It was a Tuesday in late October, and the results for the Trial HSC English paper had just been pinned to the noticeboard outside the staffroom. I remember the way the crowd of students pressed forward, shoulders bumping, voices overlapping in that anxious, competitive hum that had become the soundtrack of our final year. I hung back, not because I was calm, but because I had rehearsed this moment so many times in my head that I wanted to delay the confirmation of what I already suspected. When I finally stepped close enough to read my mark, I felt a familiar lurch in my chest: 84. Not bad, not great, but somewhere in the middle of the pack. Immediately, my eyes began scanning the list for the names I knew—the ones who always seemed to glide through exams with effortless precision. There was Sarah, with 92, and James, with 89. I felt the old, corrosive habit rising: the mental arithmetic of comparison, the tally of how many people had beaten me, the quiet inventory of my own inadequacy.
That afternoon, I walked home with my friend Priya, who had scored 91. She was talking about the question on textual integrity, but I could barely hear her. My mind was stuck on the gap between her mark and mine, replaying every moment in the exam where I might have written something different, something better. I nodded at the right intervals, made sounds of agreement, but inside I was conducting a ruthless audit of my worth. By the time we reached the corner where our paths diverged, I had already decided that I needed to study harder, stay later, sacrifice more. I told myself that this was motivation, that this was what drive looked like. But even as I said it, I knew there was something hollow in the logic. The comparison wasn't pushing me to improve; it was pushing me to define myself by a number that would be forgotten the moment the next set of results arrived.

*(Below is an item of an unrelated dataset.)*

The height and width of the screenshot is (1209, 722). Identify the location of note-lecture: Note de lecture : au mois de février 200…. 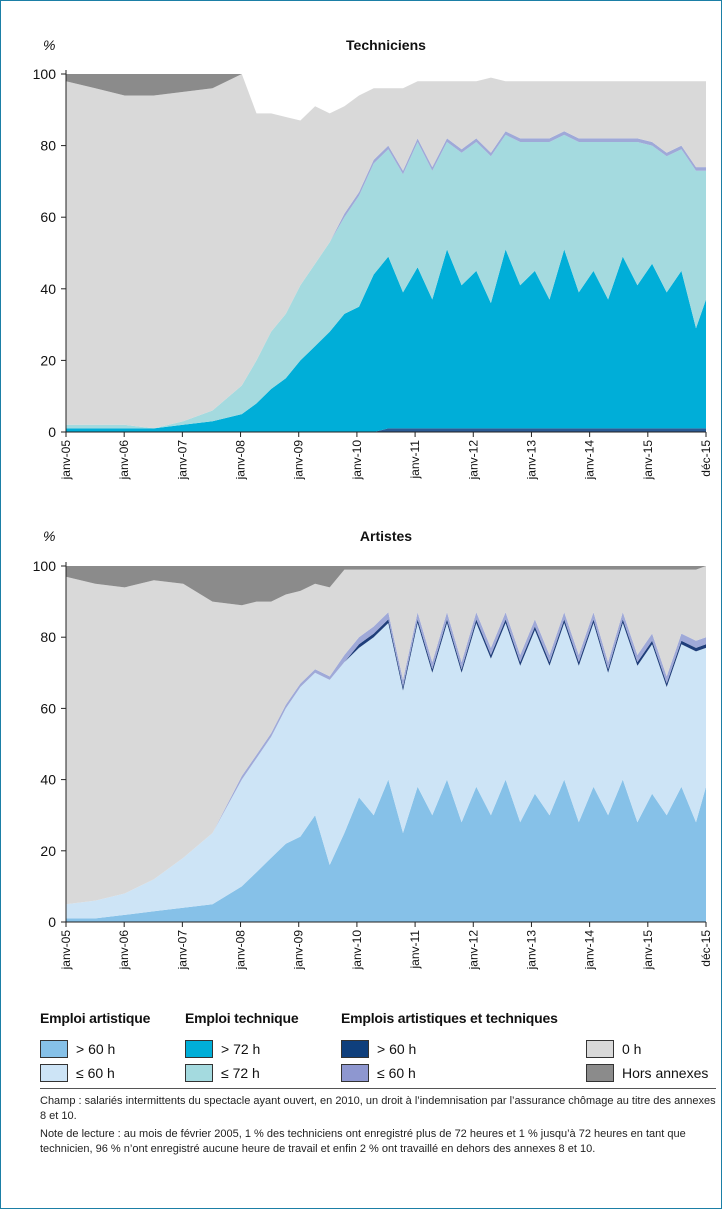
(363, 1142).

The next morning, I arrived at school early and found my English teacher, Ms. Delaney, arranging papers at her desk. She looked up when I knocked and gestured for me to come in. I sat down and told her I wanted to know how to close the gap, how to get from 84 to 90. She listened without interrupting, then leaned back in her chair and asked a question that stopped me cold: 'Why does the number matter more than what you learned?' I opened my mouth to give the obvious answer—because marks determine your ATAR, because they decide your future—but the words felt thin, rehearsed. She waited, and in that silence I realised that I had never actually considered the question. I had been so focused on the ranking that I had forgotten to ask whether the knowledge itself had changed anything in me.
The comparison wasn't pushing me to improve; it was pushing me to define myself by a number that would be forgotten the moment the next set of results arrived.

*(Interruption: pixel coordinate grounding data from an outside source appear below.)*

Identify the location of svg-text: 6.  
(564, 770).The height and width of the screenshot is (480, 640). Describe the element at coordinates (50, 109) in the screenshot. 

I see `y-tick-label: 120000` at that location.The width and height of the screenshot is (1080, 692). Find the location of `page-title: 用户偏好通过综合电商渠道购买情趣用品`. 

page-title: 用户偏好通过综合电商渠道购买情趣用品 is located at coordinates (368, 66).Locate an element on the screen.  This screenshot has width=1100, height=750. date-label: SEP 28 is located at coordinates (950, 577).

Over the following weeks, I tried to shift my approach. I stopped asking my friends what they got on practice essays. I stopped checking the class averages that our teachers sometimes projected on the board. But the habit of comparison was not something I could simply switch off. In the middle of a study session, I would catch myself wondering whether Priya had finished the textbook chapter before me, or whether James had found a better way to structure his argument. The impulse was automatic, like a reflex I had trained over years of schooling. What surprised me was how much energy it consumed. Every comparison was a small theft from the time I could have spent actually understanding the material. I began to see that the real cost of comparing marks was not just the anxiety it produced, but the attention it stole from the work itself.
The turning point came during a practice exam for Modern History. I was writing an essay on the Cuban Missile Crisis, and about halfway through, I realised that I had stopped thinking about the mark. I was genuinely interested in the question—how Khrushchev's decision to place missiles in Cuba was shaped by the Soviet Union's perception of its own weakness. For a few minutes, I forgot that this was an assessment. I was just trying to understand something complicated. When the timer went off, I looked at what I had written and felt a quiet satisfaction that had nothing to do with the score I would eventually receive. It was a small moment, but it felt significant, like a door I had been pushing against for years had finally given way.

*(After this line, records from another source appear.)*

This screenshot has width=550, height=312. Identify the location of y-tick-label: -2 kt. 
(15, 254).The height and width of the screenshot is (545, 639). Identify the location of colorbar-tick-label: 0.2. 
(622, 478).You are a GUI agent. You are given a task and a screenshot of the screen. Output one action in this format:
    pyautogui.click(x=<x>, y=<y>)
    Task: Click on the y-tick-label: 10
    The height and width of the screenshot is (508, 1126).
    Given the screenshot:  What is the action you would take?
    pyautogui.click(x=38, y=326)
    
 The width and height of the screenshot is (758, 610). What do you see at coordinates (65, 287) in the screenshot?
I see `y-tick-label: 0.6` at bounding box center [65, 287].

When the final HSC results came out in December, I did not look at the online portal immediately. I waited until the evening, when the house was quiet, and I opened the document with a strange sense of detachment. My ATAR was 94.3, which was higher than I had expected but lower than some of my friends. I felt a brief flicker of the old disappointment, but it passed quickly. What I remembered instead was the moment in the history exam when I had lost myself in the question. That, I realised, was the real achievement—not the number, but the ability to engage with learning for its own sake. The marks were just a byproduct, a crude measurement of something that could not really be measured.
I still compare marks sometimes. I do not think that habit ever fully disappears. But I no longer let it define how I see myself. The day I stopped comparing marks was not a single dramatic event; it was a slow, uneven process of recognising that the numbers were never the point. They were a tool, a gate, a language that the system used to sort us into categories. But they were not a reflection of my worth, or my curiosity, or the things I had learned that could not be tested. I still have the essay I wrote that afternoon in the history exam. I keep it in a folder, not because it earned a high mark—it was a solid 87—but because it reminds me of the moment I stopped measuring myself against everyone else and started paying attention to what I actually thought.